How to Read the Global Open Data Results

How to Read the Global Open Data Results

The Global Open data Index (GODI) is a tool to educate civil society and governments about open government data publication. We do so through presenting different information, including places scores, ranking, and scores for each data category per place, and comments by our submitters and reviewers.

Even though we try to make this assessment coherent and transparent as possible, interpreting the results is not always straightforward. While open data has a very strict definition, scoring of any index is a discretional action.
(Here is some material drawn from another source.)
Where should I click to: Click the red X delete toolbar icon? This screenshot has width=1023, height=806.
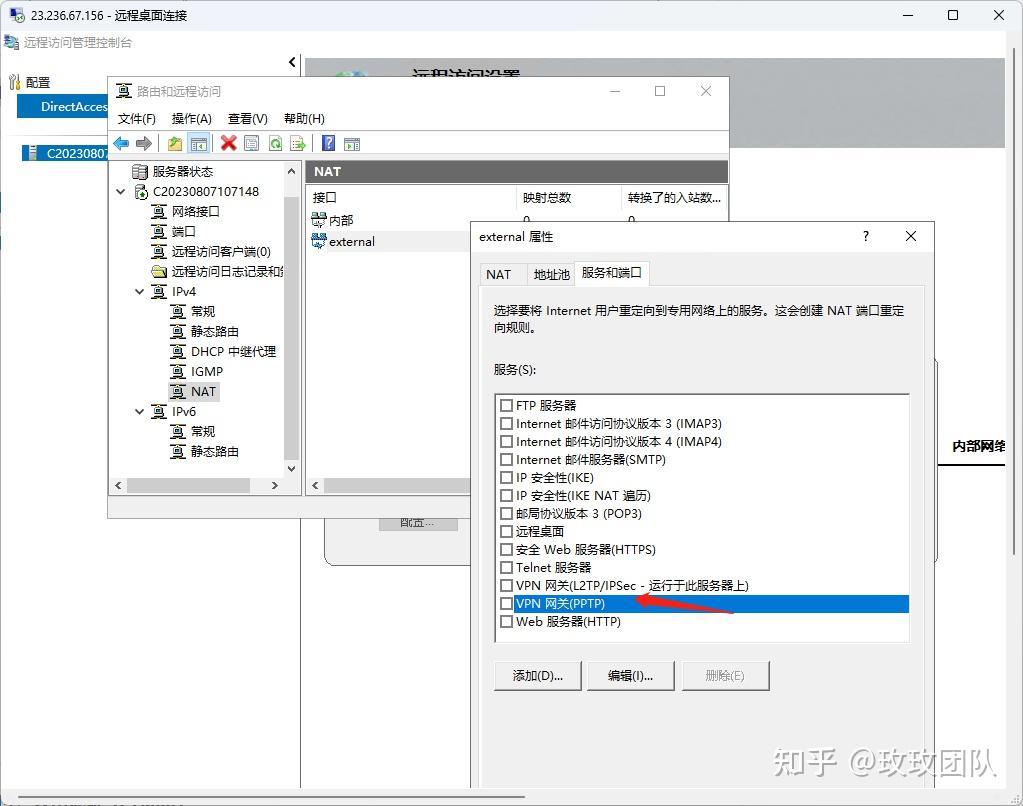(x=227, y=143)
In real life, you can’t be partly open – either the data fit the criteria, or they do not. 

This blog post will help GODI user to understand the following: 

– What does the final score mean? 

– How to interpret scores that vary between 0%, 40% or 70%? 

– What does a score of 0% mean?

For a more thorough explanation on how to read the results, go to index.okfn.org/interpretation/ 

Our scoring (ranging from 0% open to 100% open) does not necessarily show a gradual improvement towards open data. In fact, we assess very different degrees of data openness – which is why any score below 100 percent only indicates that a dataset is partially open. These levels of openness include public data, access-controlled data, as well as data gaps (See GODI methodology). To understand the differences we highly recommend reading each score together with our openness icon bar (see image below).
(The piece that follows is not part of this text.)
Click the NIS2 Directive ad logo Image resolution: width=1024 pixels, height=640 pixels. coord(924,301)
For instance: a score of 70% can say that we found access-controlled, machine-readable data, that cannot be downloaded in bulk. **Any score below 100% means “no access”, “closed access” or “public access”**. Here we explain what each of them means, and how the data for each category look in practice.
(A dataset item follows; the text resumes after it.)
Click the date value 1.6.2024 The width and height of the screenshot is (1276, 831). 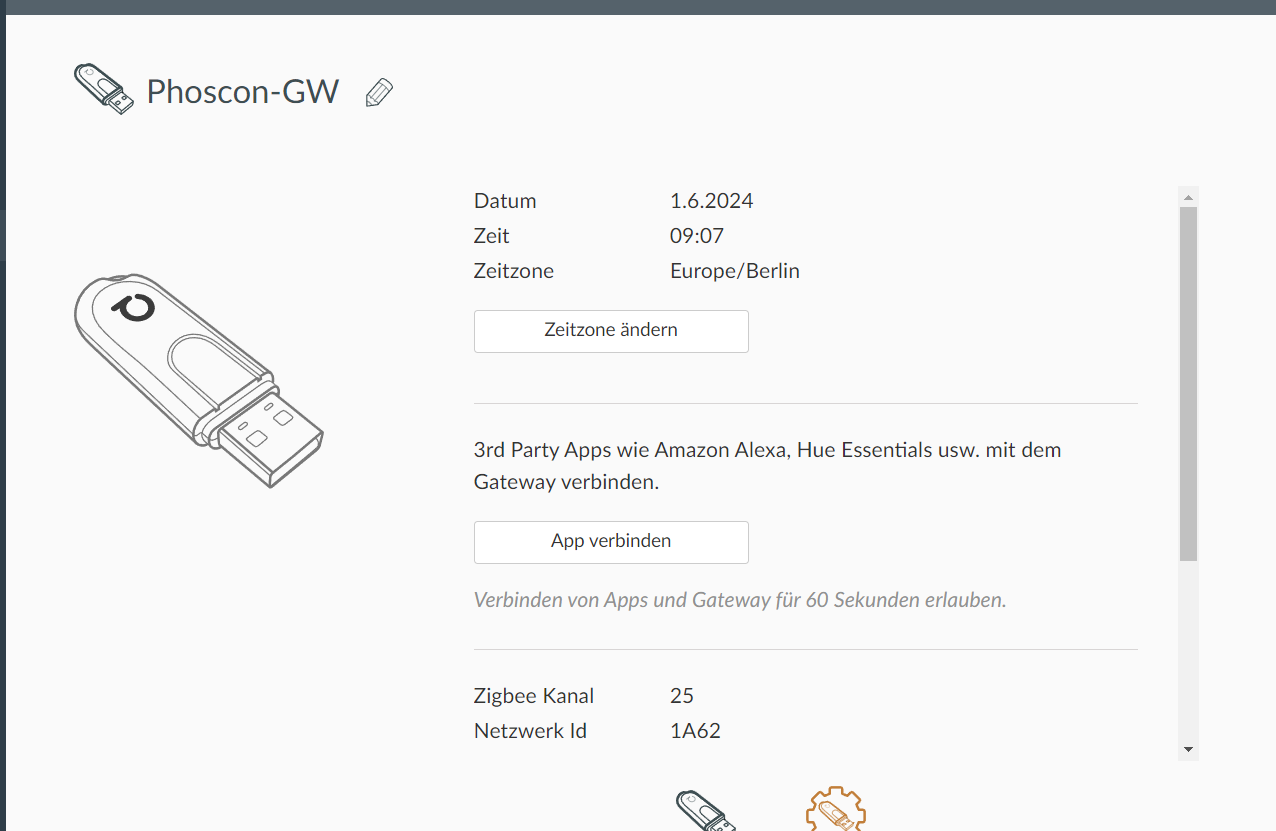pos(712,201)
Data is publicly accessible if the public can see it online without any access controls. It does not imply that data can be downloaded, or that it is freely reusable. Often it means that data is presented in HTML on a website.

The image above shows a search interface of a company register. It allows for targeted searches for individual companies but does not enable to retrieve all data at once. Individual search results (non-bulk)are displayed in HTML format and can then be downloaded as PDF (not machine-readable).